Sparer von Niedrigzinspolitik betroffen

Das Staatsanleihen-Kaufprogramm ist abgesenkt worden, erinnerte Nowotny genau so, wie dass es per Ende September auslaufen wird und er nicht der Meinung ist, dass es noch fortgesetzt werden müsse. Wichtig sei das Vorgehen aber bestimmt gewesen, um den massiven Abschwung nach 2008 zu bremsen.

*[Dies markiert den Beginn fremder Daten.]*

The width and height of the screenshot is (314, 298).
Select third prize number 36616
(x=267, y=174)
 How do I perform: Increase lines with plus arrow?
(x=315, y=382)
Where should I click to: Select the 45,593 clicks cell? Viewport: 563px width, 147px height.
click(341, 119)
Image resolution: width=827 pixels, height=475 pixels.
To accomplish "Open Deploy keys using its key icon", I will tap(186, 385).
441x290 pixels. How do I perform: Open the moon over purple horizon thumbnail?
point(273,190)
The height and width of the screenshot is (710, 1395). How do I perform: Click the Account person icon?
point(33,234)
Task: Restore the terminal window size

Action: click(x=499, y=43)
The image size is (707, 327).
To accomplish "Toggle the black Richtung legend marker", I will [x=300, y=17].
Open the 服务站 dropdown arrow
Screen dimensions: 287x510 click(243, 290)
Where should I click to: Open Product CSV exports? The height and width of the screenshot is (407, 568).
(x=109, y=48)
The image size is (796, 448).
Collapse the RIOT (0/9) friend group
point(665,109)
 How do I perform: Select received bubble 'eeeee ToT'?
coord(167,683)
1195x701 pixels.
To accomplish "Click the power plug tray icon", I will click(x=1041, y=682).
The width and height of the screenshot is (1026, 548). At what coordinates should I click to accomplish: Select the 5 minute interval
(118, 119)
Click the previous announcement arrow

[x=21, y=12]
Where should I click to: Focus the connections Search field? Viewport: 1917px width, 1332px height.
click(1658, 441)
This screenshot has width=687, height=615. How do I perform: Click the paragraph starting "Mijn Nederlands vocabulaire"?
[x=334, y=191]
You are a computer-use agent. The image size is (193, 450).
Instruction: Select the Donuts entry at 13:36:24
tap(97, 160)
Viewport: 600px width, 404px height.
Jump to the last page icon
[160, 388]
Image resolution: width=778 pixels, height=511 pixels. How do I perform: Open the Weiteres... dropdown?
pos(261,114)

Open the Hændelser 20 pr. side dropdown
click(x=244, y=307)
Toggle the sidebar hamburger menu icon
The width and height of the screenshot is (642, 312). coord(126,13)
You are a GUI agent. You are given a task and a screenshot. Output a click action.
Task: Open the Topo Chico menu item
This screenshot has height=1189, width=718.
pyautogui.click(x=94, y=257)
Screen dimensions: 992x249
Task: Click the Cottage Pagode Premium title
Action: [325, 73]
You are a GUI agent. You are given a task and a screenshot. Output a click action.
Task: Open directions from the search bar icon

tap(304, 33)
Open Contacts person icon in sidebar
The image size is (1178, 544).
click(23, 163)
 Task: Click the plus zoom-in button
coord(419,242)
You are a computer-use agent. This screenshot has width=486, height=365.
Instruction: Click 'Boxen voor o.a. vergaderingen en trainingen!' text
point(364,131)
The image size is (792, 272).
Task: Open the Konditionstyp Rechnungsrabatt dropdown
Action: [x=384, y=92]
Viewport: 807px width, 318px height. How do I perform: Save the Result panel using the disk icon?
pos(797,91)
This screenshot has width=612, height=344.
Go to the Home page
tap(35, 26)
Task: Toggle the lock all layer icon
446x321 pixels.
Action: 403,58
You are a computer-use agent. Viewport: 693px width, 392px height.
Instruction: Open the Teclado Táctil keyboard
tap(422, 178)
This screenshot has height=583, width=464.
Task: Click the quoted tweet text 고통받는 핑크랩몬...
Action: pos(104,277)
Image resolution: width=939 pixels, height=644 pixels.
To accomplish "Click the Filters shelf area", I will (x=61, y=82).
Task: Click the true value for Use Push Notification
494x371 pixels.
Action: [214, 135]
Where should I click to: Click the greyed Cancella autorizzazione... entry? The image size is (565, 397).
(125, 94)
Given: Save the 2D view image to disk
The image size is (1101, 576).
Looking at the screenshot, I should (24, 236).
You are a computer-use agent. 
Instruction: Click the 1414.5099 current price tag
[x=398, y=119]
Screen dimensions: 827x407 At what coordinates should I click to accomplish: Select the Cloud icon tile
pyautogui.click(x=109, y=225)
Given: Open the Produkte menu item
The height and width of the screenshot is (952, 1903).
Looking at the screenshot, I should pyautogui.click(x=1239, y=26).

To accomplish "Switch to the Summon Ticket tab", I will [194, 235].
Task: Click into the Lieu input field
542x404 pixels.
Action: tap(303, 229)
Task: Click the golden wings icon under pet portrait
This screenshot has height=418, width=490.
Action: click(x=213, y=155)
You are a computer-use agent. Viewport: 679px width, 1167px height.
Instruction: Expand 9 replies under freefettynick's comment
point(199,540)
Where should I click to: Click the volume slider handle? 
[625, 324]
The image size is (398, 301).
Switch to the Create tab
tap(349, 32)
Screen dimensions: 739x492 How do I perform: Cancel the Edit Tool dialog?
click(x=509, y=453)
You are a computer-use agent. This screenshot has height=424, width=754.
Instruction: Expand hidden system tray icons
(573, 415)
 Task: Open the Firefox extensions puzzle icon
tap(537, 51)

Freilich seien Sparer von der Niedrigzinspolitik betroffen. "Das ist der Preis dafür, dass insgesamt eine expansive Politik für das Überwinden der Wirtschaftskrise gemacht wurde, die die Menschen noch mehr berührt. Die Verlierer sind auf der Sparerseite. Gewinner sind die, die sich verschulden." Neben der Unternehmensfinanzierung würden auch junge Menschen profitieren, die einen Kredit zum Wohnungskauf aufnehmen.

Die heimische Politik rief Nowotny dazu auf, die derzeit brummende Konjunkturlage für die Konsolidierung der öffentlichen Finanzen zu nutzen. Das geschehe zwar "tendenziell - man könnte aber ambitionierter sein". "Es gibt in der Wirtschaft keinen ewigen Aufschwung", sagte Nowotny in Richtung Bundesregierung, "man muss sich für schlechtere Zeiten wappnen. Jetzt ist die Zeit, das Haus wieder stabiler zu machen."

Bitcoin "Spekulationsobjekt"

Weiters bekräftigte Nowotny andere bereits bekannte Standpunkte: Die EZB sei beunruhigt, dass es in den USA Versuche gebe, politisch auf den Wechselkurs einzuwirken. Bitcoin sei "keine Währung", sondern ein anonymes "Spekulationsobjekt", wenn auch die dahinterliegende Blockchain-Technologie an sich für Banken und Notenbanken interessant sei und genutzt wird. Im Bankensektor würden in den kommenden zehn bis 15 Jahren rund 10.000 Jobs wegfallen, was aber die Bedeutung des Sektors nicht schmälere. Die Aufsicht in Österreich funktioniere. Bei einer näheren Zusammenführung von OeNB und FMA sei der Gesetzgeber am Zug.

Wienwert habe eine Gesetzeslücke genutzt. "Wahrscheinlich sind noch stärkere Gesetze nötig", denn die FMA habe alle Möglichkeiten in diesem Zusammenhang ausgenutzt.